### Exercise description
Without skipping anything, write out each record below exactly.

### Source material
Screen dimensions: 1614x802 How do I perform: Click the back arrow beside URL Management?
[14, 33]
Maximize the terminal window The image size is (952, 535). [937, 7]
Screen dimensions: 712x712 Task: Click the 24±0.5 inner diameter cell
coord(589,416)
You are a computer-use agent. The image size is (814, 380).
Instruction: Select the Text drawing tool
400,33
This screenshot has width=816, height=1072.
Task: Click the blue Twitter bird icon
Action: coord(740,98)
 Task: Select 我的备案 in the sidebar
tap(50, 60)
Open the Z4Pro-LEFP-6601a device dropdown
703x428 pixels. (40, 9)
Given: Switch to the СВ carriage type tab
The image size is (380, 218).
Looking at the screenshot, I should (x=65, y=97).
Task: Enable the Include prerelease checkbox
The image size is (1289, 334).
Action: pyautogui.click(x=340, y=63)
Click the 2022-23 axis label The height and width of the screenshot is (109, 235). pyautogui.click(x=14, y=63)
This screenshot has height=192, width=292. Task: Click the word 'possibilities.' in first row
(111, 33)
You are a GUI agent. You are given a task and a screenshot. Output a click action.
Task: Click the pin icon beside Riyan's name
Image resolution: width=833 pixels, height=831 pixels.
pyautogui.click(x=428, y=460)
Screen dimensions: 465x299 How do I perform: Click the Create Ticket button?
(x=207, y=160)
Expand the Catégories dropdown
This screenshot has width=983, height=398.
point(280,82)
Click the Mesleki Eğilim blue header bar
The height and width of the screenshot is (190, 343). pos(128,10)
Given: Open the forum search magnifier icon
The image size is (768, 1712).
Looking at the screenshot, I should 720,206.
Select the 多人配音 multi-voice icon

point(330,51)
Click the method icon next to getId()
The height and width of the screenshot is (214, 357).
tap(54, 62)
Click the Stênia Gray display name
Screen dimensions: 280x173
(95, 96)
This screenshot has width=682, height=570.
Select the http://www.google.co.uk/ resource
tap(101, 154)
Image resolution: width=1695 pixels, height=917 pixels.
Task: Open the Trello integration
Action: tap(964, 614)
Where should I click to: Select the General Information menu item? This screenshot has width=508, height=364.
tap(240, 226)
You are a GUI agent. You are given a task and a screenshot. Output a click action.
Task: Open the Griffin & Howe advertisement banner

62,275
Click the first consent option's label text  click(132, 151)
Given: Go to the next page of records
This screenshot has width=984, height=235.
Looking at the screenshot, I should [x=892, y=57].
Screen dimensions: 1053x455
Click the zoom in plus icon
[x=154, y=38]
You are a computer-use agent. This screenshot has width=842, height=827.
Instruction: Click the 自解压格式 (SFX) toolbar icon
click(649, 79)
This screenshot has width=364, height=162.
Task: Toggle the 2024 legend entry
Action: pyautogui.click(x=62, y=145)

### Problem solution
Screen dimensions: 1614x802 How do I perform: Click the back arrow beside URL Management?
[14, 33]
Maximize the terminal window The image size is (952, 535). [937, 7]
Screen dimensions: 712x712 Task: Click the 24±0.5 inner diameter cell
coord(589,416)
You are a computer-use agent. The image size is (814, 380).
Instruction: Select the Text drawing tool
400,33
This screenshot has width=816, height=1072.
Task: Click the blue Twitter bird icon
Action: coord(740,98)
 Task: Select 我的备案 in the sidebar
tap(50, 60)
Open the Z4Pro-LEFP-6601a device dropdown
703x428 pixels. (40, 9)
Given: Switch to the СВ carriage type tab
The image size is (380, 218).
Looking at the screenshot, I should (x=65, y=97).
Task: Enable the Include prerelease checkbox
The image size is (1289, 334).
Action: pyautogui.click(x=340, y=63)
Click the 2022-23 axis label The height and width of the screenshot is (109, 235). pyautogui.click(x=14, y=63)
This screenshot has height=192, width=292. Task: Click the word 'possibilities.' in first row
(111, 33)
You are a GUI agent. You are given a task and a screenshot. Output a click action.
Task: Click the pin icon beside Riyan's name
Image resolution: width=833 pixels, height=831 pixels.
pyautogui.click(x=428, y=460)
Screen dimensions: 465x299 How do I perform: Click the Create Ticket button?
(x=207, y=160)
Expand the Catégories dropdown
This screenshot has width=983, height=398.
point(280,82)
Click the Mesleki Eğilim blue header bar
The height and width of the screenshot is (190, 343). pos(128,10)
Given: Open the forum search magnifier icon
The image size is (768, 1712).
Looking at the screenshot, I should 720,206.
Select the 多人配音 multi-voice icon

point(330,51)
Click the method icon next to getId()
The height and width of the screenshot is (214, 357).
tap(54, 62)
Click the Stênia Gray display name
Screen dimensions: 280x173
(95, 96)
This screenshot has width=682, height=570.
Select the http://www.google.co.uk/ resource
tap(101, 154)
Image resolution: width=1695 pixels, height=917 pixels.
Task: Open the Trello integration
Action: tap(964, 614)
Where should I click to: Select the General Information menu item? This screenshot has width=508, height=364.
tap(240, 226)
You are a GUI agent. You are given a task and a screenshot. Output a click action.
Task: Open the Griffin & Howe advertisement banner

62,275
Click the first consent option's label text  click(132, 151)
Given: Go to the next page of records
This screenshot has width=984, height=235.
Looking at the screenshot, I should [x=892, y=57].
Screen dimensions: 1053x455
Click the zoom in plus icon
[x=154, y=38]
You are a computer-use agent. This screenshot has width=842, height=827.
Instruction: Click the 自解压格式 (SFX) toolbar icon
click(649, 79)
This screenshot has width=364, height=162.
Task: Toggle the 2024 legend entry
Action: pyautogui.click(x=62, y=145)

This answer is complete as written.